How To Obtain Physical And Legal Custody Of An InfantToddler You Are Raising

For a significant period of time, the “tender years doctrine” or “maternal preference rule” was a part of Indiana Divorce and Paternity law. This meant that mothers were favored with infants and younger children in particular and in custody litigation, generally. This rule specifically held that there is a natural right for a mother to have the first privilege to nurture and care for her own children based upon the common experience that the child’s best interests are ordinary served when assured the love, care and attention of his or her mother. 

However, that statute and caselaw authority has been replaced by a statutory scheme that provides the court with a list of factors to weigh in child custody litigation as well as anything else that might factor into making a custody award in a mother or father.

In fact, the only remnants of the “tender years doctrine” may be contained in the Indiana Parenting Time Guidelines where it specifies an infant or toddler needs to spend more time with one parent: “The first few years of a child’s life are recognized as being critical to that child’s ultimate development. Infants (under eighteen months) and toddlers (eighteen months to three years) have a great need for continuous contact with the primary care giver who provides a sense of security, nurturing and predictability. It is thought best if scheduled parenting time in infancy be minimally disruptive to the infant’s schedule.” Yet, this is based more on psychology and bonding than a maternal preference. Father’ can fulfill this role. Father’s do get custody of infants and toddlers under the statutory factors the court is to consider; and there is no presumption favoring either parent at any time. It is all about working with your counsel to show why having custody is in the child’s best interests.

So, if you are a father of an infant born out of wedlock and in a paternity or divorce case, you are on equal footing with mother to obtain custody, particularly if she is not breast-feeding the infant. With skilled counsel, you must establish that it is in the child’s best interests that you have sole physical custody. While that may seem difficult, it is not an insurmountable burden in today’s world where many fathers stay at home and raise their children while the mother works. There are a host of variations in which a father can manage work and physical custody, but normally, with guidance from seasoned divorce counsel, a working plan can be determined to make sole physical custody work, particularly when the children are of age and in school, given the variety of before and after care programs available to all parents.

Legal challenges tend to arise when determining where the father has worked, if there are multiple children, and if mother has been their caregiver.

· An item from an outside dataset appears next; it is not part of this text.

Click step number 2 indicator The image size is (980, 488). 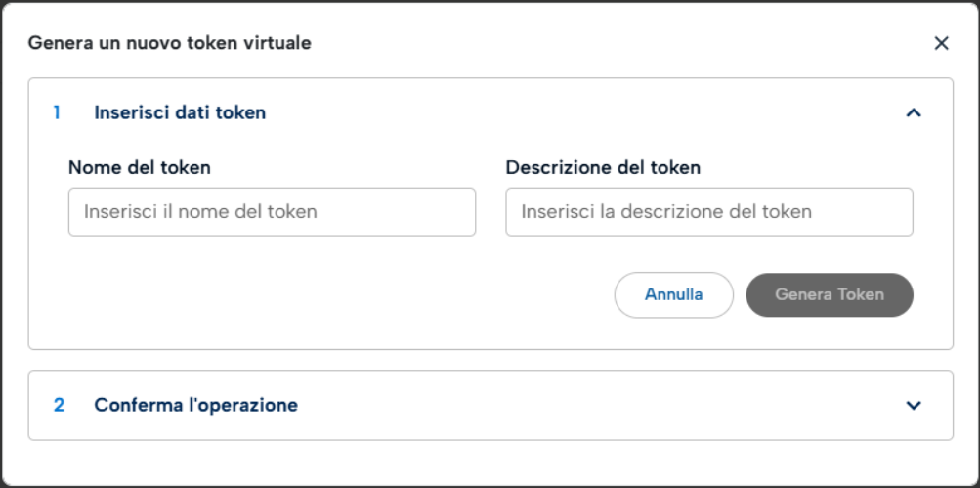pyautogui.click(x=59, y=405)
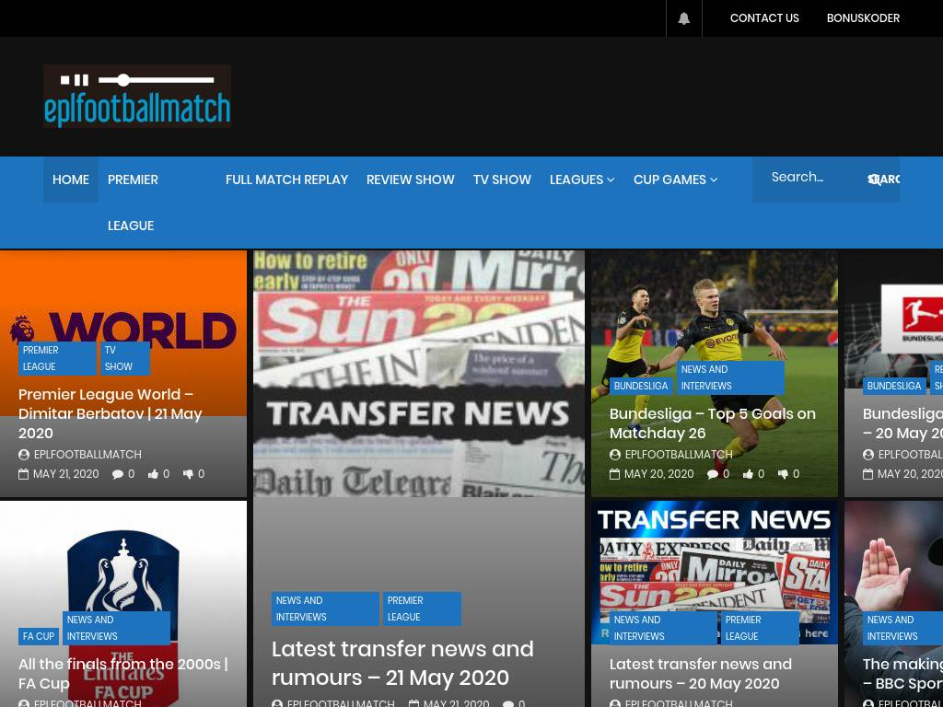This screenshot has height=707, width=943.
Task: Open the FA Cup category tag
Action: 39,636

In most cases, a father cannot simply abandon his job to seek sole physical custody. However, even this boundary is being erased with the ability to work remotely which allows a father to do his job and take care of his infant or toddler. Ultimately, with skilled counsel, you have to develop the evidence to show sole physical custody will work with an infant in his or her best interests. With an older child and two working parents, the slight advantage a mother might have with an infant and toddler is eliminated. What you have to do is, again, work carefully with your counsel, perhaps even changing your job or otherwise to show the court that you can have physical custody, that it will work, and that it is in the child’s best interests. These types cases also bode well for shared physical custody on a daily rotation like 3-2-2-3 or 5-2-2-5.

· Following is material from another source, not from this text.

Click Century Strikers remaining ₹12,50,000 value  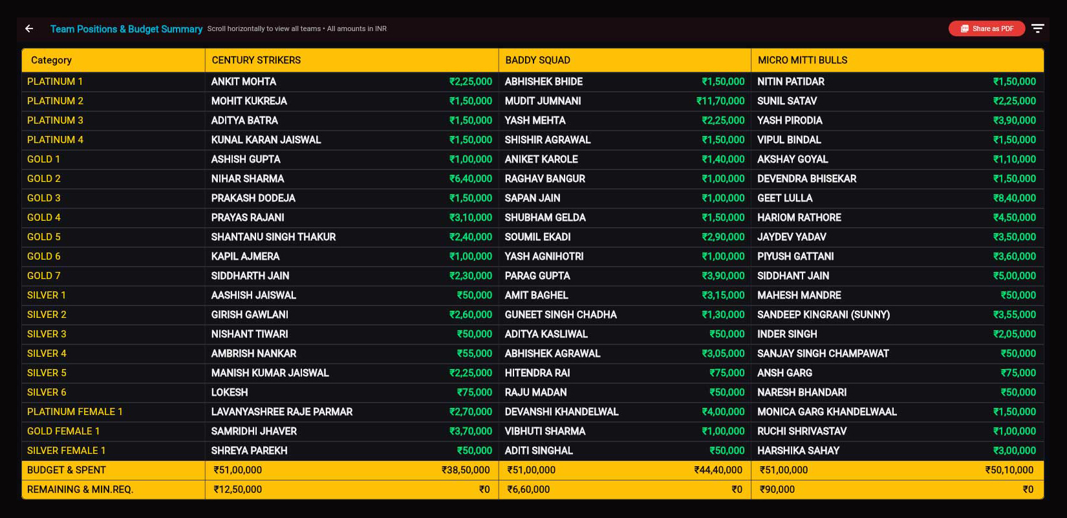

The ultimate question the trial court will have is what is in the child’s best interests. If you have skilled counsel who can work through each of the statutory factors and other considerations that impact the child, and can show sole physical custody in a father or joint time is in the child’s best interest, the court may well side with you. Most litigants fail to really develop a trial theme to show the court the evidence in a step-by-step fashion and why the custody arrangement they seek is in the child’s best interests and, practically speaking, why it will work out (a parent cannot present a strong argument sole physical custody if he is a traveling businessman). Ciyou & Dixon, P.C. advocates have obtained initial physical custody in fathers, and in modification and relocation cases. The key is to work with you trial counsel to obtain and develop the evidence to show the court whey sole or joint physical custody works. Judges have wide discretion to award sole or joint physical custody even though that is not yet the norm in the law.

The Future of Fathers’ Rights: The Good, Bad, And Ugly 

A Historical Perspective on Fathers' Rights to Physical Custody: What it May Mean For The Future

Can fathers get custody? Use these five tips for increasing your chances of winning full or joint custody as a father.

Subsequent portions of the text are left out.